For each record that follows, give it back exactly, with no pictures included.
○ ○ ○ ○
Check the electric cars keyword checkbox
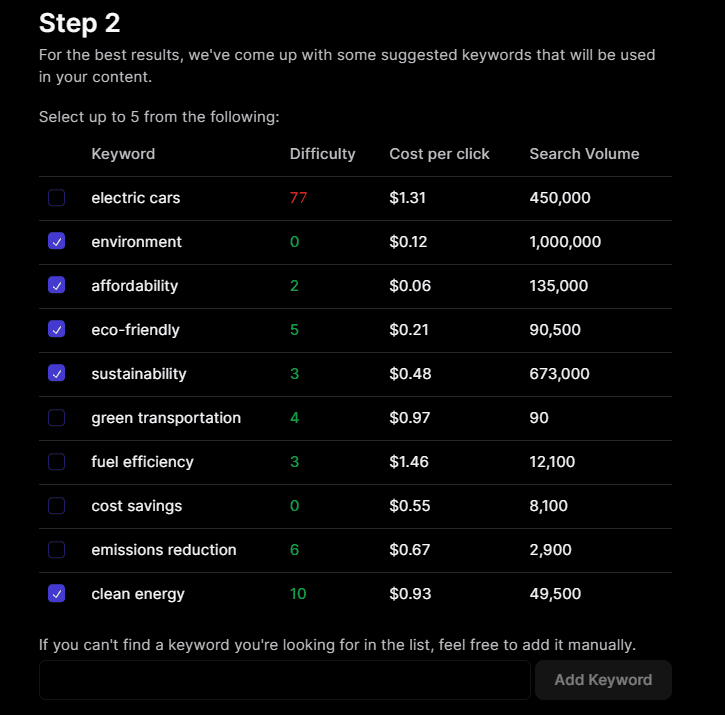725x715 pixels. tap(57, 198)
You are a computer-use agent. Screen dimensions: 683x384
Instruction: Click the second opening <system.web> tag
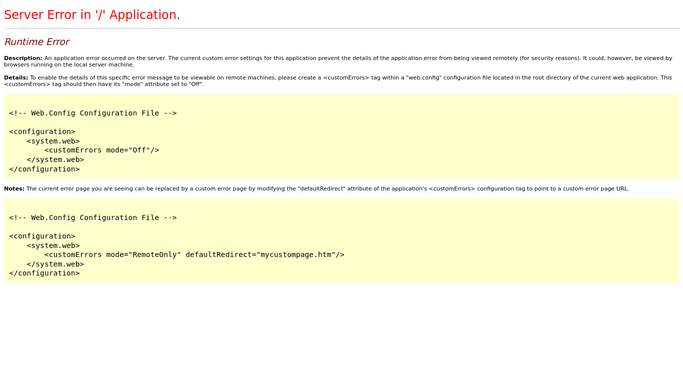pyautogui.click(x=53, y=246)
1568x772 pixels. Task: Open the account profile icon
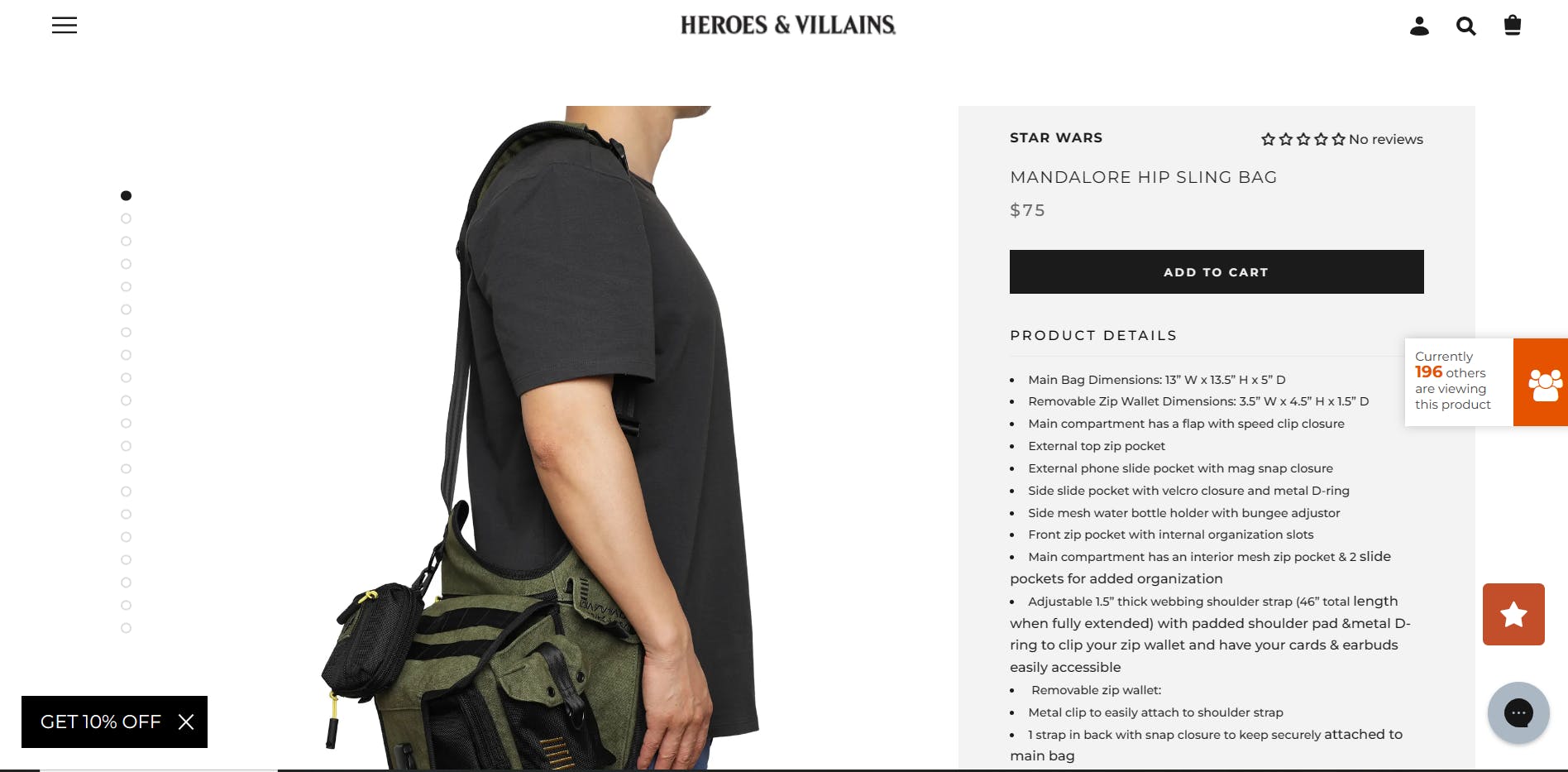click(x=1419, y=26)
○ ○ ○ ○
Finished exercise:
Check the electric cars keyword checkbox
725x715 pixels. tap(57, 198)
You are a computer-use agent. Screen dimensions: 683x384
Instruction: Click the second opening <system.web> tag
pyautogui.click(x=53, y=246)
1568x772 pixels. Task: Open the account profile icon
click(x=1419, y=26)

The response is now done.